▶ STATED EXERCISE
Convert the records below into a numbered list, one line per number, and leave out any blank lines.

▶ DATA SUPPLIED
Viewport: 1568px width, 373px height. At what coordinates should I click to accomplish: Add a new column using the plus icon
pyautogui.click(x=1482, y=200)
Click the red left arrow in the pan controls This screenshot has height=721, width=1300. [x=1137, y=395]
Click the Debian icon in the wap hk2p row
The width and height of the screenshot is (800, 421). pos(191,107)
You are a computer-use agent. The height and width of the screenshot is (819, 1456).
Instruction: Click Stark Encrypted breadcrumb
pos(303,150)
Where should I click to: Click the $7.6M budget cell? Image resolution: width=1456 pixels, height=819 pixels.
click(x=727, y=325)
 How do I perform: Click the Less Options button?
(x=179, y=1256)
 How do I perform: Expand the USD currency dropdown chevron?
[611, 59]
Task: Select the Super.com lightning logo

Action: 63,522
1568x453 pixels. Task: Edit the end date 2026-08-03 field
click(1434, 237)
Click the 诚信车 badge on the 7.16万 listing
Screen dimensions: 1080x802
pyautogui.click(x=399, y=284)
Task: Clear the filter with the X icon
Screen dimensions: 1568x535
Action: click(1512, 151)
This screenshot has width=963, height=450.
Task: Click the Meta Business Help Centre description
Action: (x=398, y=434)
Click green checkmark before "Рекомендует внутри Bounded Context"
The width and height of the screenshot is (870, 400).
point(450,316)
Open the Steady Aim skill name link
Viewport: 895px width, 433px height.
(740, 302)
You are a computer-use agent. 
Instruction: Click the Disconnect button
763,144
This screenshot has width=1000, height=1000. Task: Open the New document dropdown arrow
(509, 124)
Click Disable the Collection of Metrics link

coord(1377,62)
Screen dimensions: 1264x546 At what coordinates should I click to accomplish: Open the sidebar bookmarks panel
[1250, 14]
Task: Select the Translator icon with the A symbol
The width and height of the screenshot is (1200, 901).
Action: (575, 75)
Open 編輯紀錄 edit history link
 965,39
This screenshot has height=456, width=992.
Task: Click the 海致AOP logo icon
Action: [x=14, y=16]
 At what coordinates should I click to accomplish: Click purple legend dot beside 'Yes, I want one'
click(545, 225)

▶ THE RESPONSE
1. Viewport: 1568px width, 373px height. At what coordinates should I click to accomplish: Add a new column using the plus icon
2. pyautogui.click(x=1482, y=200)
3. Click the red left arrow in the pan controls This screenshot has height=721, width=1300. [x=1137, y=395]
4. Click the Debian icon in the wap hk2p row
5. The width and height of the screenshot is (800, 421). pos(191,107)
6. You are a computer-use agent. The height and width of the screenshot is (819, 1456).
7. Instruction: Click Stark Encrypted breadcrumb
8. pos(303,150)
9. Where should I click to: Click the $7.6M budget cell? Image resolution: width=1456 pixels, height=819 pixels.
10. click(x=727, y=325)
11.  How do I perform: Click the Less Options button?
12. (x=179, y=1256)
13.  How do I perform: Expand the USD currency dropdown chevron?
14. [611, 59]
15. Task: Select the Super.com lightning logo
16. Action: 63,522
17. 1568x453 pixels. Task: Edit the end date 2026-08-03 field
18. click(1434, 237)
19. Click the 诚信车 badge on the 7.16万 listing
20. Screen dimensions: 1080x802
21. pyautogui.click(x=399, y=284)
22. Task: Clear the filter with the X icon
23. Screen dimensions: 1568x535
24. Action: click(1512, 151)
25. This screenshot has width=963, height=450.
26. Task: Click the Meta Business Help Centre description
27. Action: (x=398, y=434)
28. Click green checkmark before "Рекомендует внутри Bounded Context"
29. The width and height of the screenshot is (870, 400).
30. point(450,316)
31. Open the Steady Aim skill name link
32. Viewport: 895px width, 433px height.
33. (740, 302)
34. You are a computer-use agent. 
35. Instruction: Click the Disconnect button
36. 763,144
37. This screenshot has width=1000, height=1000. Task: Open the New document dropdown arrow
38. (509, 124)
39. Click Disable the Collection of Metrics link
40. coord(1377,62)
41. Screen dimensions: 1264x546 At what coordinates should I click to accomplish: Open the sidebar bookmarks panel
42. [1250, 14]
43. Task: Select the Translator icon with the A symbol
44. The width and height of the screenshot is (1200, 901).
45. Action: (575, 75)
46. Open 編輯紀錄 edit history link
47.  965,39
48. This screenshot has height=456, width=992.
49. Task: Click the 海致AOP logo icon
50. Action: [x=14, y=16]
51.  At what coordinates should I click to accomplish: Click purple legend dot beside 'Yes, I want one'
52. click(545, 225)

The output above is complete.